En revanche, elle est en constante augmentation notamment sur des postes de chefs d’établissement et d’adjoints dans les collèges. »
La moyenne d’âge des personnels de direction est 51 ans.
Les personnels de direction sont : -‐ 68% en collège
-‐ 23% en lycée professionnel
-‐ 9% en lycée
« J’ai déjà pensé au concours de direction à l’époque où je préparais l’ENA. […] Peut être chef
d’établissement […] Moi je me vois assez à un moment donné ou à un autre m’investir en politique. » H 37 H/G
Sans que leurs discours soient dénués de toutes aspirations d’évolution professionnelle, les enseignantes ayant des obligations familiales sont quant à elle plus hésitantes à adopter une attitude pro-active pour passer des concours ou pour occuper telle ou telle responsabilité (coordination d’équipe disciplinaire par exemple). Ajoutons que réciproquement, elles sont sans doute moins encouragées et incitées à le faire, que ce soit par leur hiérarchie (surtout, comme nous l’avons vu dans la partie précédente, lorsque celle-ci est imprégnée d’une image d’enseignantes-maman prioritairement dévouées à leur vie de famille !) ou par leurs conjoints (dont les ambitions de la mère de leurs enfants signifierait une hausse significative de leur part dans le travail domestique et de care !). En d’autres termes, la norme de sur-investissement domestique et éducatif des enseignantes lors de la constitution d’une famille – qui arrange bien des hommes en couple avec une enseignante – entache la capacité de ces dernières à se rendre visible, à obtenir le profil « d’une bonne candidate » et, in fine, enclenche des progressions moins certaines et plus lentes des femmes.

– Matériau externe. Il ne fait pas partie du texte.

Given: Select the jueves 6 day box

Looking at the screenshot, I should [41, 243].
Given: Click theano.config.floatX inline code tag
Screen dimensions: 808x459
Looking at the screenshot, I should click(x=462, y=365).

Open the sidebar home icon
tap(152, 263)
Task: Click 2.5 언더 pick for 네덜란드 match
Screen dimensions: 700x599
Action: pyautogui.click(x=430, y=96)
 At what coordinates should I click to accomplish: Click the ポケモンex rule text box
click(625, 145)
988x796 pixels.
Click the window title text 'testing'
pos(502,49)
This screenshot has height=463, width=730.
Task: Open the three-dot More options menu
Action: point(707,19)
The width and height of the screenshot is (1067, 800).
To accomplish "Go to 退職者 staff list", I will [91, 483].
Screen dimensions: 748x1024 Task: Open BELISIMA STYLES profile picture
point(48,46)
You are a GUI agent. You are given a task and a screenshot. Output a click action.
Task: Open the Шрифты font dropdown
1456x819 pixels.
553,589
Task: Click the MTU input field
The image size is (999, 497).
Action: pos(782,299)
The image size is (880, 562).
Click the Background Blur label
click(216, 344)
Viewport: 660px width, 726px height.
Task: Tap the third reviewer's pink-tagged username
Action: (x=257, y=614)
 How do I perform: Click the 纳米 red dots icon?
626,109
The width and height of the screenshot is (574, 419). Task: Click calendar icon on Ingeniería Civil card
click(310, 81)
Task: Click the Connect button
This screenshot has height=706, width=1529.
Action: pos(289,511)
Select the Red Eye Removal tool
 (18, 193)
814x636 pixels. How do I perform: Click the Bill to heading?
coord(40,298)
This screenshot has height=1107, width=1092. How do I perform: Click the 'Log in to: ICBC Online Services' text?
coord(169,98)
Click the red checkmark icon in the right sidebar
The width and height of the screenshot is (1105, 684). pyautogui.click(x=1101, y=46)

Dès lors les bénéfices des femmes ayant obtenu le concours de l’Agrégation à la sortie de leurs études apparaissent de façon criante. Notons du reste qu’au regard de leurs scolarités souvent plus linéaires et brillantes que celles des jeunes hommes, elles pourraient sans doute être plus nombreuses à entrer directement dans l’enseignement en tant qu’agrégée, comme le remarque l’un de nos interviewés :
« Moi j’étais étonné quand j’étais étudiant de voir qu’au CAPES on retrouve une majorité de
filles, et à l’agreg la polarité était inversée. Je me souviens de pleins de copines étudiantes qui me disaient : ‘‘moi je me sens pas de le faire’’, y avait vraiment une idée de dévalorisation de
femmes, alors que je pense qu’elles étaient parfaitement capables de l’avoir autant que moi (…) c’était évident, c’était net ; Sur la préparation en tout cas, sur l’acte de candidater. On n’en était même pas aux résultats, c’était sur le fait de se présenter au concours ou pas. » Ha 37 H/G Ly – ei
L’hypothèse émise par cet enseignant d’une moindre estime d’elles-mêmes et d’une crainte plus importante de « mal faire », pourrait effectivement s’avérer un des effets directs des socialisations enfantines scolaires marquées par un encouragement plus importants des jeunes garçons par les enseignant·e·s du premier et du second degré. Il serait intéressant de savoir si cette dévalorisation plus forte des femmes ne proviendrait non plus du fait qu’elles soient moins poussées par leur entourage (notamment universitaire mais aussi familial) :
« Au début je me suis sentie soutenue (par sa famille), tant que c’était le CAPES. Quand j’ai commencé à faire les classes prépa littéraire, au lieu de partir à la fac et après quand je me suis inscrite pour préparer l’agreg, je n’ai plus eu de soutien ». Fa 36 LV Ly - ei
Plusieurs agrégé·e·s ont en effet évoqué le rôle central des encouragements de proches dans la réussite à ce concours réputé difficile, mais plus encore du soutien d’enseignant·e·s eux- mêmes titulaires de l’Agrégation, ces derniers facilitant l’acquisition des connaissances tacites et des ficelles de réussite.